L’aerodinamica attiva serve proprio per cercare di compensare un power unit che manca di potenza, ma non penso che sia una cosa troppo negativa”.

“Cercare di ottenere una maggiore efficienza aerodinamica del veicolo è chiaramente un buon obiettivo”.

Perché non dovremmo vedere l’aerodinamica attiva anche sulle F1? Dopotutto è sempre più presente anche nelle vetture stradali”.

“Si vedono moltissime auto con spoiler che si aprono e si abbassano sul posteriore della vettura o sul cofano. Quindi, perché non farlo nel mondo delle corse? L’aerodinamica attiva ha avuto una cattiva fama solo quando le ali si stavano staccando negli anni 60′, ora siamo ben oltre“.

Il grande progettista a autore di alcune delle migliori vetture della storia della F1 ha affermato anche che “La F1 è sempre stata un buon modo per diffondere le tecnologie sulle auto stradali”.

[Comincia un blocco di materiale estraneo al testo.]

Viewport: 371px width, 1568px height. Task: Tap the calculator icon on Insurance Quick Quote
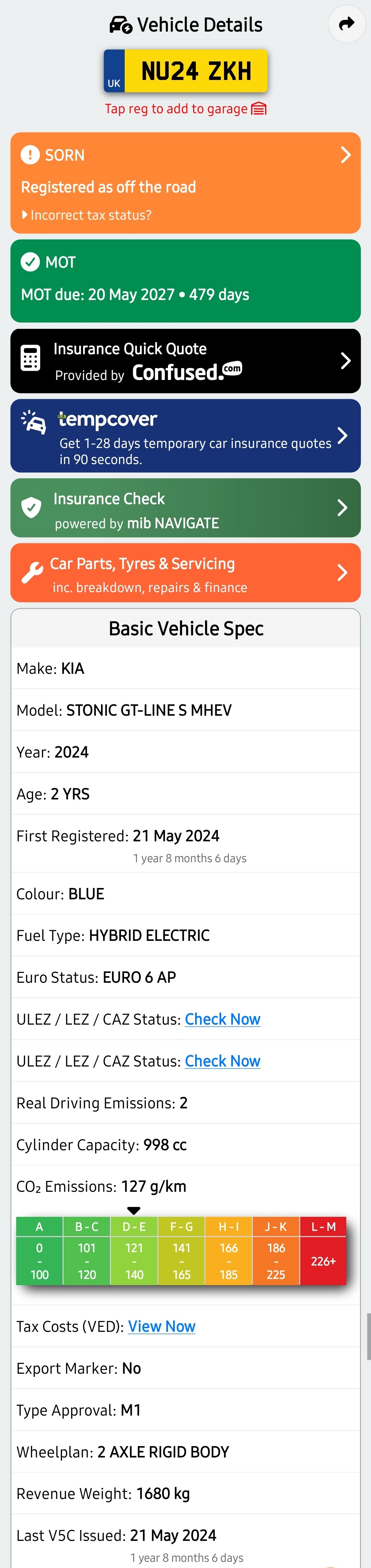coord(31,358)
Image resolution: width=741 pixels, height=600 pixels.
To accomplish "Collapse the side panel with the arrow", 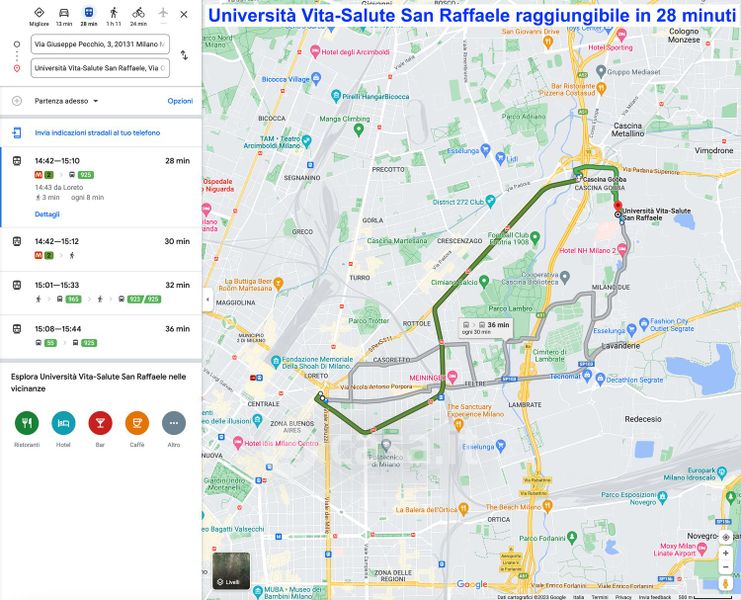I will 207,300.
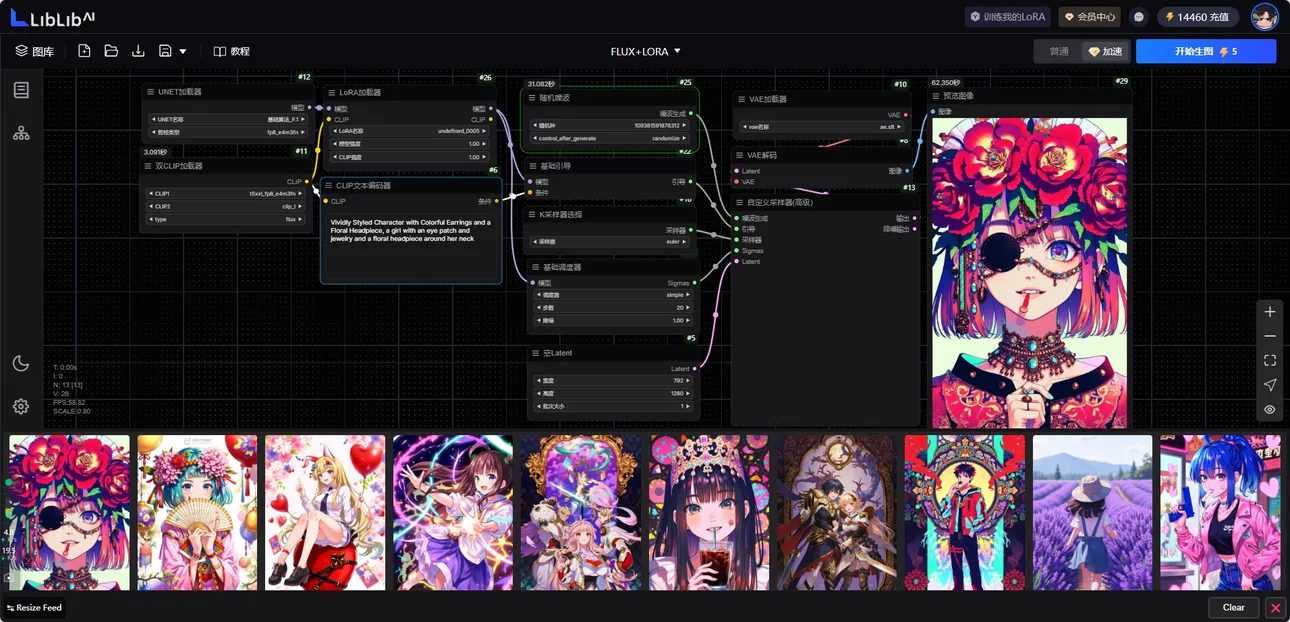Image resolution: width=1290 pixels, height=622 pixels.
Task: Click the download/import icon in toolbar
Action: [x=138, y=51]
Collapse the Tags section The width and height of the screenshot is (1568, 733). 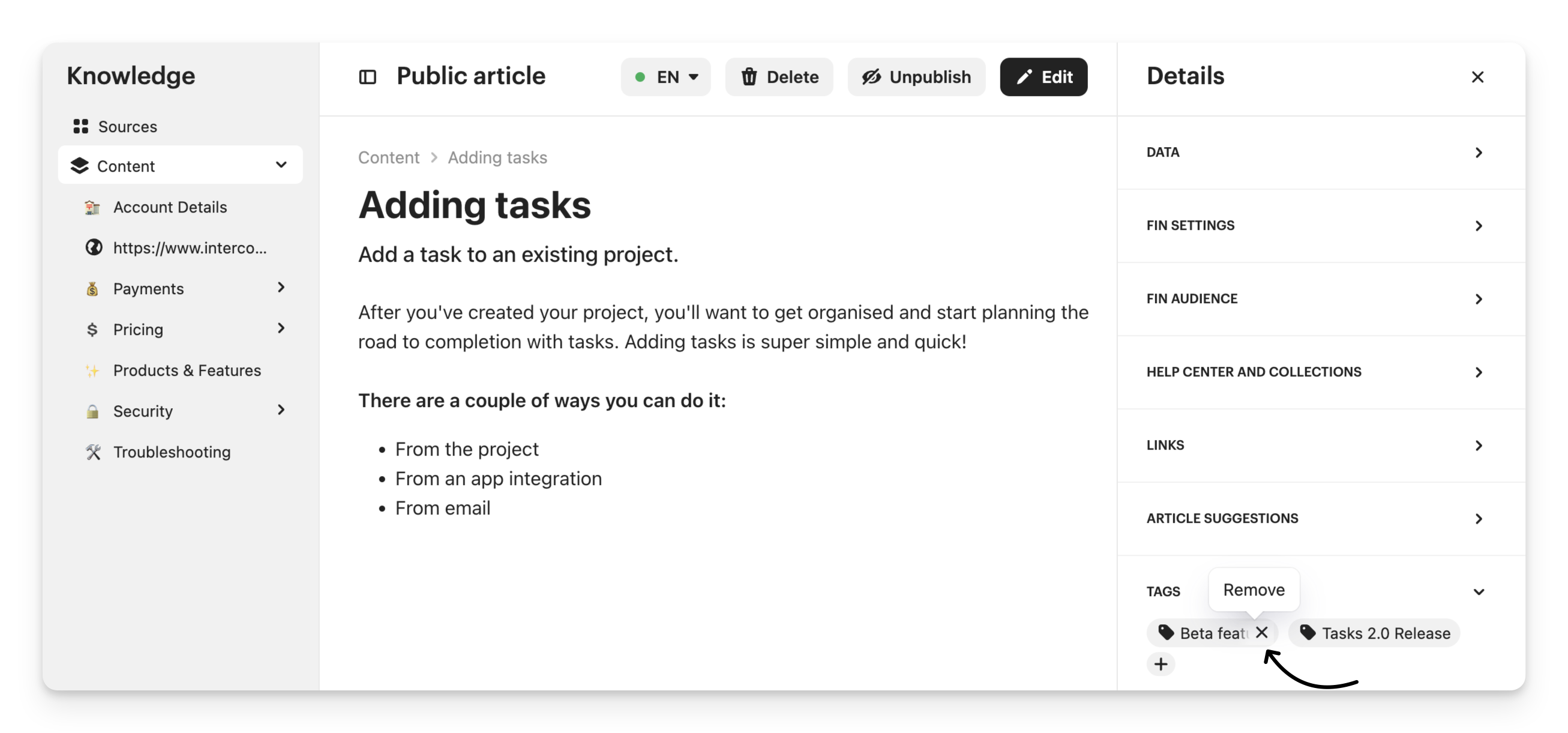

Se si guarda al passato, a cose come i freni a disco, questo è il caso. Ma anche le auto con componenti in fibra di carbonio che ad oggi è estremamente diffusa“.

“Sono tutte cose che vuole chi acquista auto stradali e chiedono un’associazione al mondo delle corse. Quindi, ritengo opportuno che la Formula 1 debba esplorare questo aspetto”.